- Anti-love drug may be ticket to bliss – From James Fox.
- Jenny McCarthy: Anti-Vaccines, Pro-Mercury Poisoning – While not entirely fair, it is funny. Thanks Skepticalhippie.
- The Tissue of Youth – That’s right, human placenta is the newest sketchy health treatment. Recently a trying-to-be-helpful person told me I should rub some sort of placenta treatment on my face for my rosacea. According to this article, you can get in IV form, too! Thanks Emory.
- How is Jesus reacting to the atheist bus ads?
- Where the wild things are – They’re apparently in New England. Best line? “Cryptids are recession-proof.” Thank goodness, that really puts my mind at ease.
The world would be a little bit better place if Christians and Muslims got along so well as Jesus & Mo.
It’s always nice to start my day off with a quickie or two.
I did a Google product search on oxytocin and vasopressin and found that oxytocin was readily available provided you get a vet’s prescription. “Used to assist in whelping”, apparently.
Oh Jenny don’t you know the old Klingon proverb that says that, “irony can be quite ironic sometimes.”
Now if we can just come up with a anti hate drug.
I really hate it when an article sites a recent discovery of a thought to be long dead species of anything as a victory of Cryptozoology. It wasn’t a cryptozoologist who found the coelacanth, it was a Japanese fisherman, and then science validated that it was the known to have existed at one time but thought long extinct fish.

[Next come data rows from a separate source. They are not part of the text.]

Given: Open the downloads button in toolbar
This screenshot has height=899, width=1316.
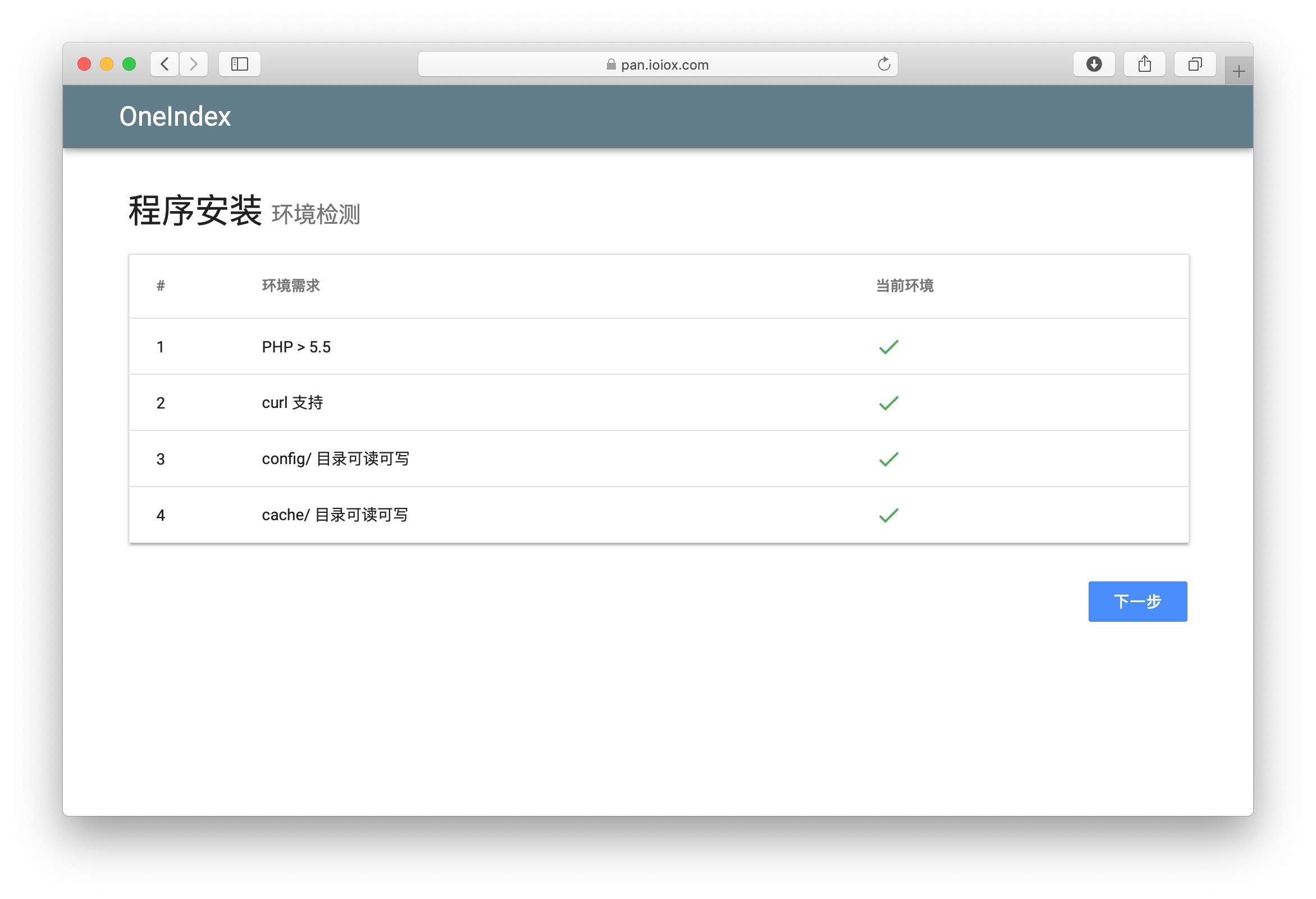Looking at the screenshot, I should 1094,64.
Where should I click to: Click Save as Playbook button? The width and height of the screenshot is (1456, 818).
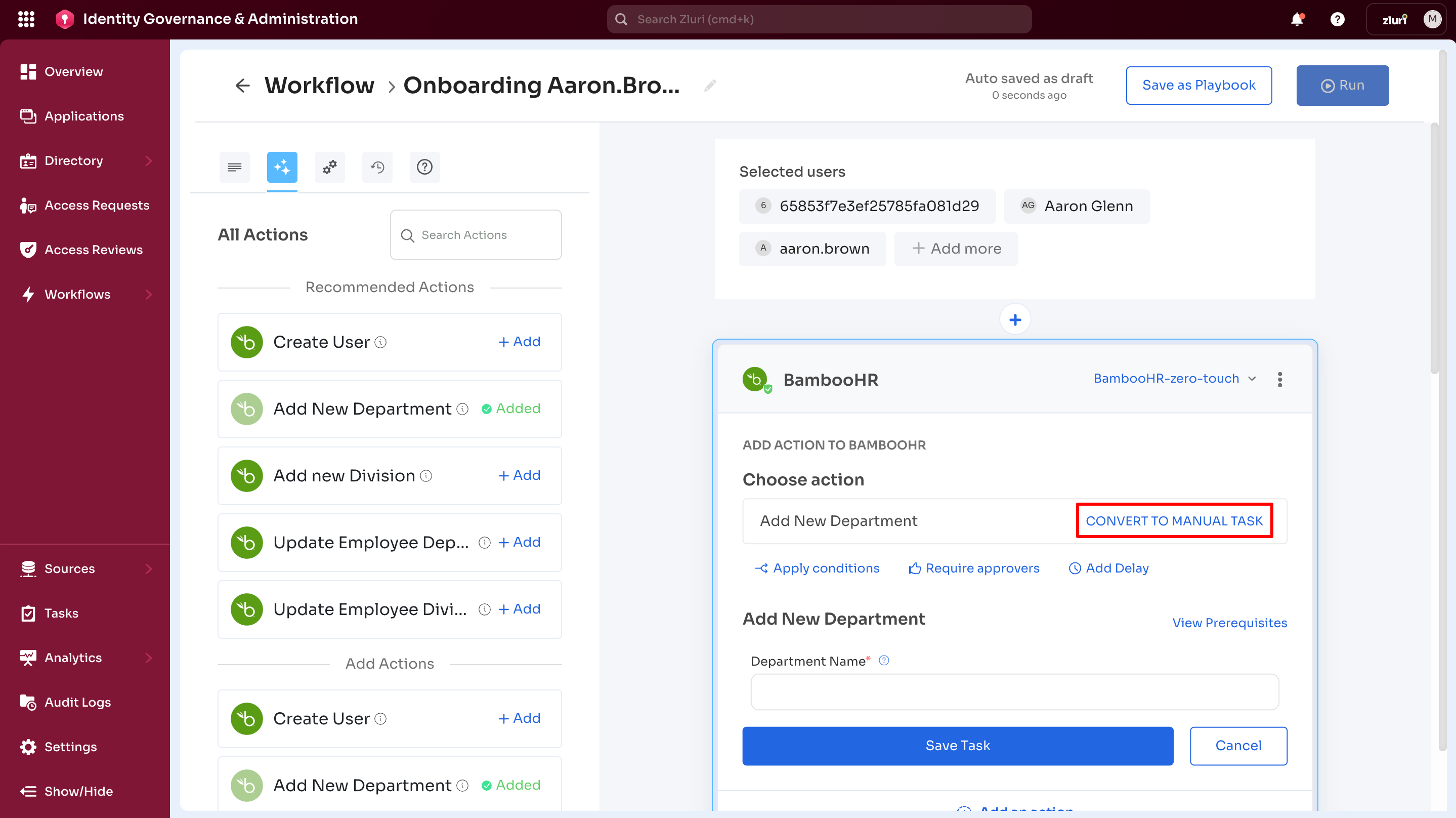(1198, 86)
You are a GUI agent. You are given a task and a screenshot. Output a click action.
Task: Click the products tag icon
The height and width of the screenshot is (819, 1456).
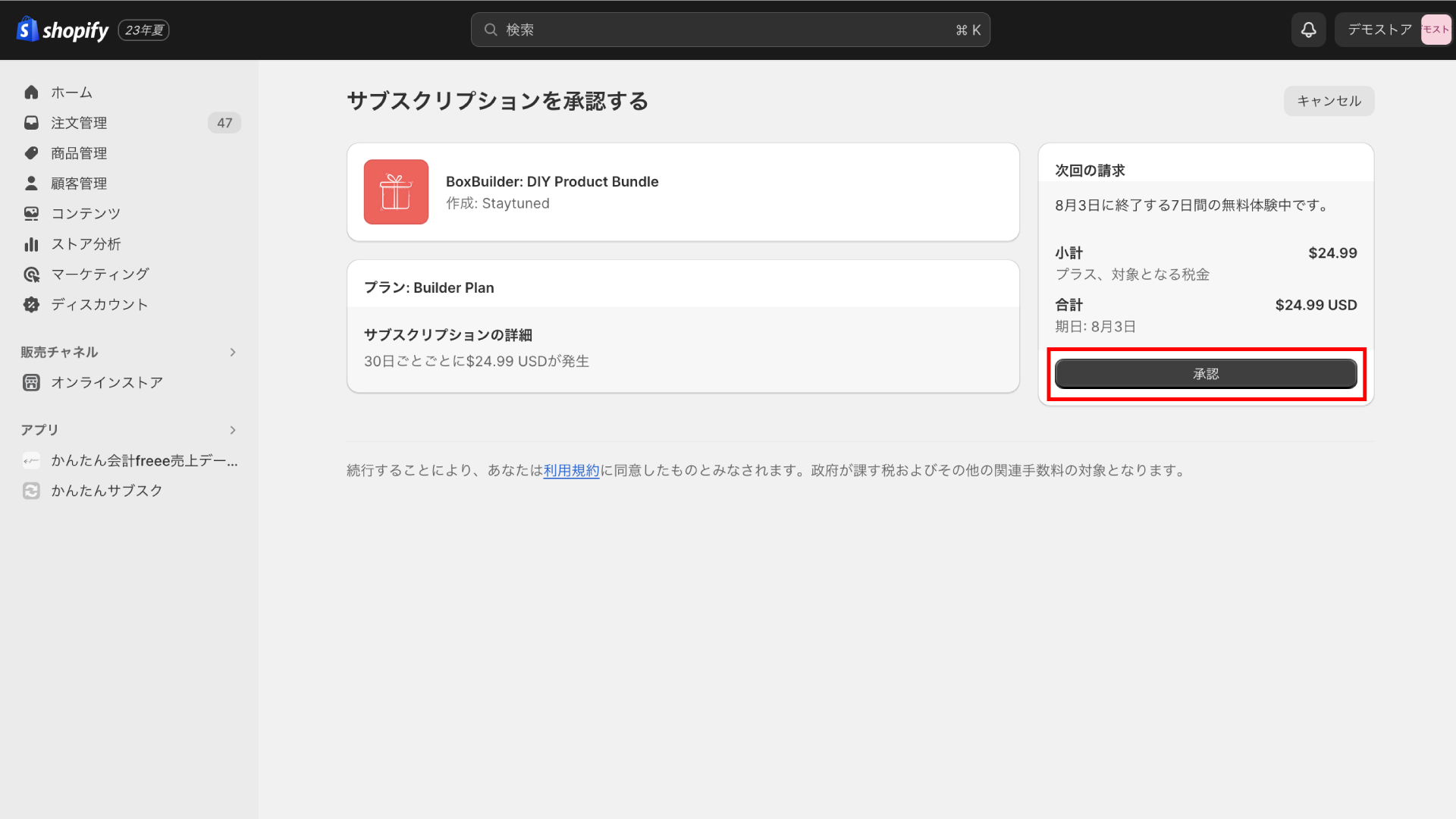[x=31, y=153]
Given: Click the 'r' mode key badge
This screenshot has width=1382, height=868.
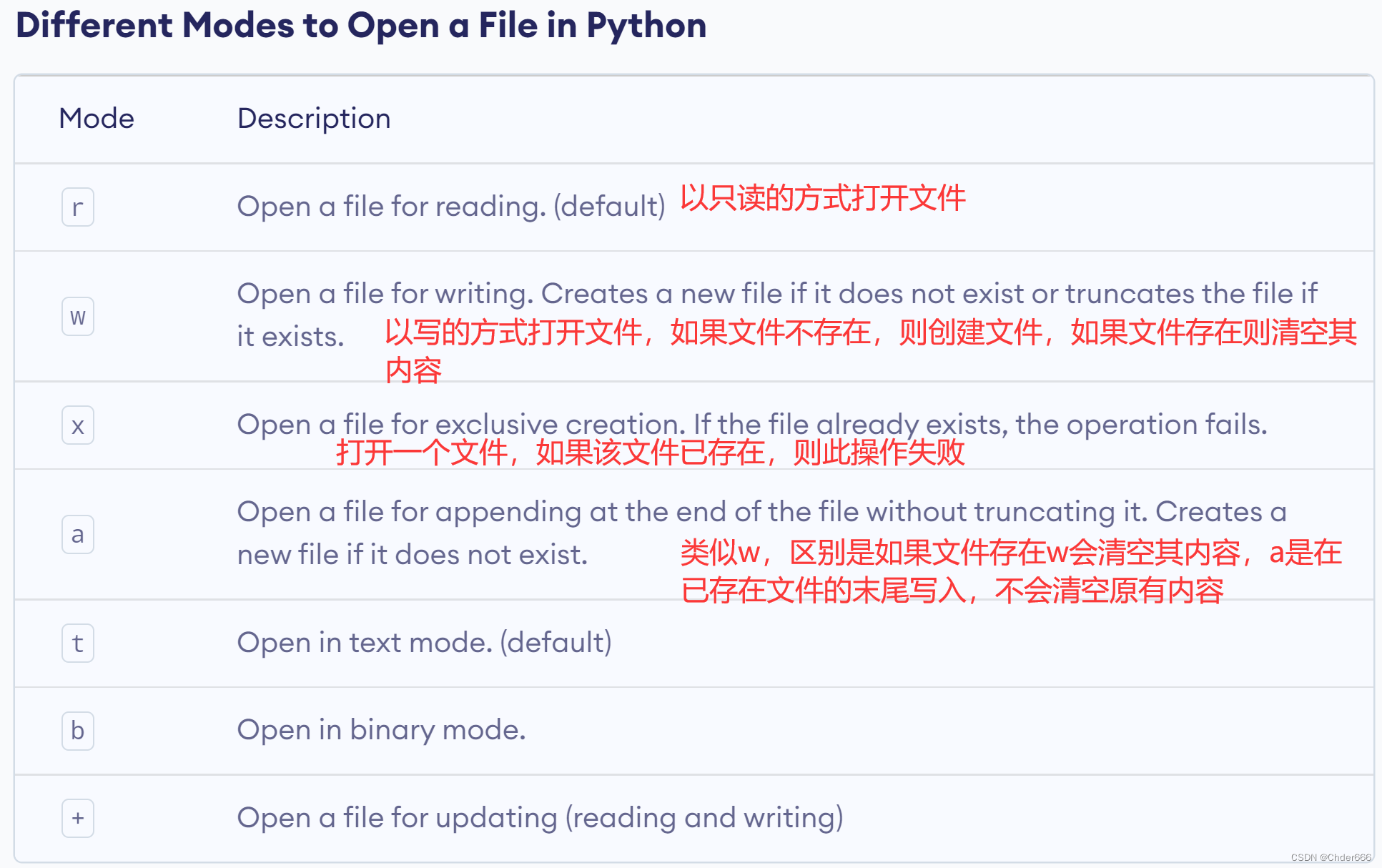Looking at the screenshot, I should [77, 207].
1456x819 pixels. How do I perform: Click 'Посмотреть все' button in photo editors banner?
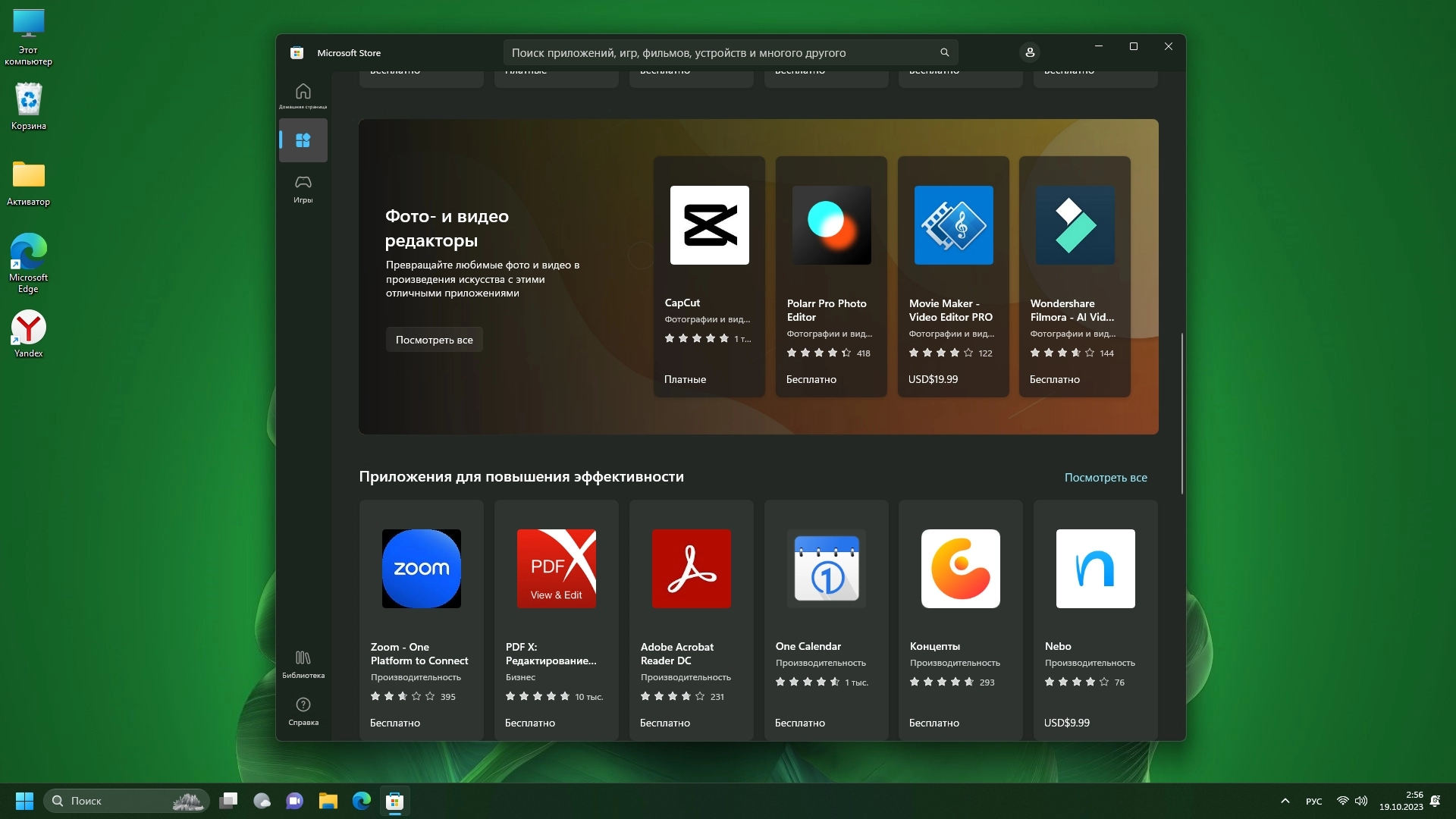tap(434, 340)
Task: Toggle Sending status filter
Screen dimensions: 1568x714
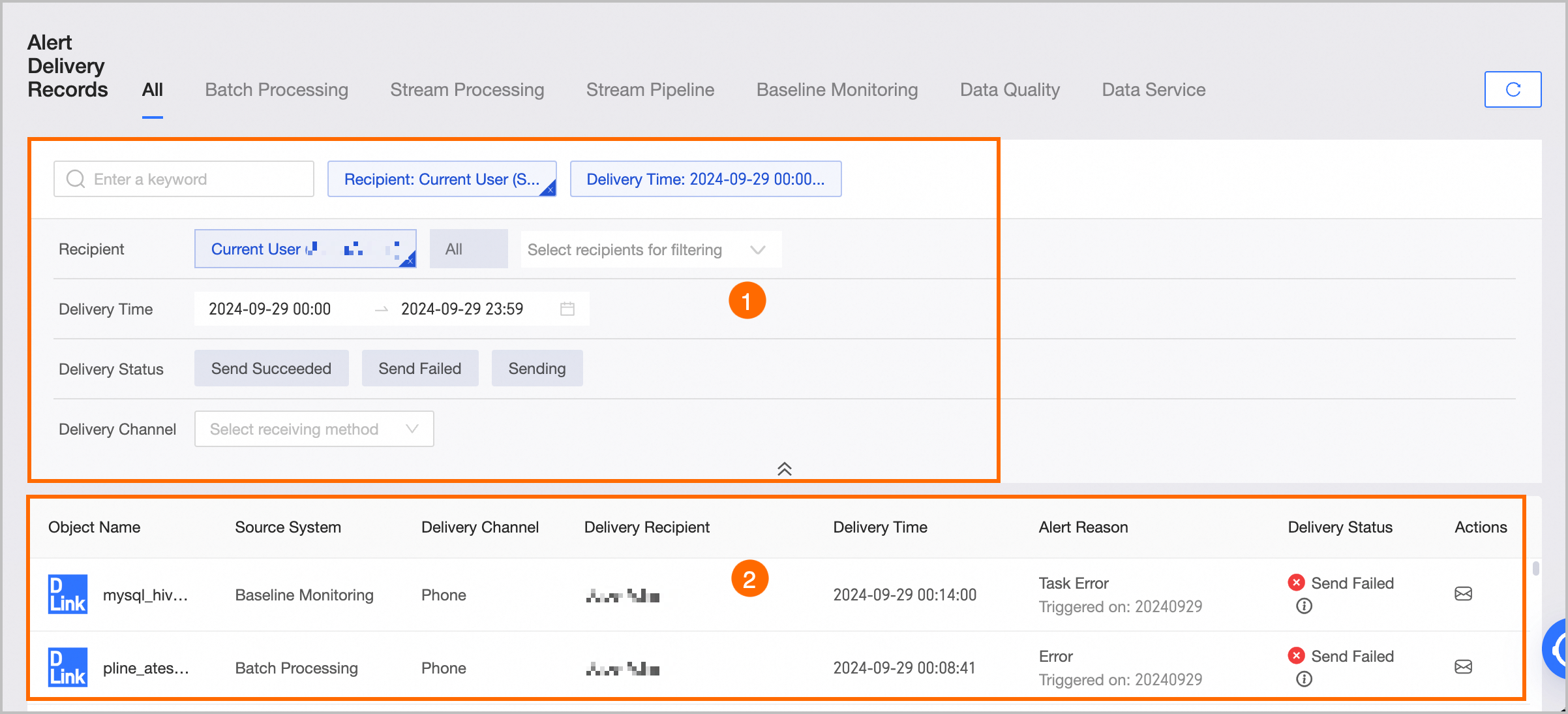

Can you think of anything that people won’t rub on their faces if they are told that it will make them younger or more beautiful or richer or attractive to the opposite sex?
When I make my billion dollars, I am going to run a 3 minute PSA that is nothing but an short video of The Emperor’s New Clothes.
I remember a shorts story in which a group of researchers combed through statistics, looking for communities with unusually low incidents of violence. They found one place and discovered “something in the water”, which they purified and released into the air. World peace suddenly breaks out. They find out too late, though, that the same community has an abnormally high incidence of dementia. The story ends with a researcher’s journal entry, which gradually deteriorates into gibberish.
One of those “be careful what you wish for” stories. Can’t remember the exact details but it might’ve been a Stephen King story in Omni Magazine, probably in the mid 80s.
You say placenta, and I say placebo
One of my faculty got me a moisturizer set set for Xmas that proudly proclaims, “PLACENTA CREAM” on the label.
I’m not entirely sure I can bring myself to use it. It’s not like I’m vegan or anything, just that the thought of rubbing placenta on my face kind of icks me out.
@GeekGirlsRule: I’ve seen *plant* placenta listed as an ingredient for hair and skin treatments before. Which is just as confusing if a litle less gross.
@Amanda: Probably from Triffids
Mmmmm, placenta.
@Amanda: I actually think this was sheep placenta, as it came from New Zealand and has a sheep on the label.
It does not list the actual source of the placenta, though. Obviously they have different labeling regulations.
It’s sitting in my bathroom, daring me to use it. Actually, placenta aside, I’m kind of afraid to because I have really sensitive skin and no wish to look like I have leprosy until it heals again.
@GeekGirlsRule: Oh, I don’t know, that could be the most amazing calling-out-sick reason ever. “I can’t come in today, I caught leprosy from this sheep placenta face cream.”
Can you think of anything that people won’t rub on their faces if they are told that it will make them younger or more beautiful or richer or attractive to the opposite sex?
I’m pretty sure I’ve heard that they put ground up placenta in really expensive lotions and face creams. They don’t list it as an ingredient but apparently the lotion companies seem to think there’s something to it.
My wife had hers dehydrated, crushed and put into capsules because it’s apparently supposed to help stop hemmoraging after birth. And the instant she feels a cold coming on she takes a couple and it seriously knocks it out in less than 24 hours. Could be placebo, but she’s willing to take that chance as long as it keeps working.
@Amanda: Oh, but then my faculty member would feel bad, and he’s such a sweet guy.
He brings me pie for proofreading his correspondence (English is not his native language), since he isn’t strictly speaking one of “MY” faculty. And he gave me a twenty (in addition to the placenta cream) for Xmas, because he couldn’t figure out which coffee shop I might like best (I drink LOADS of coffee). It’s Seattle where coffee-loyalty can be a touchy subject. He’s a really sweet guy.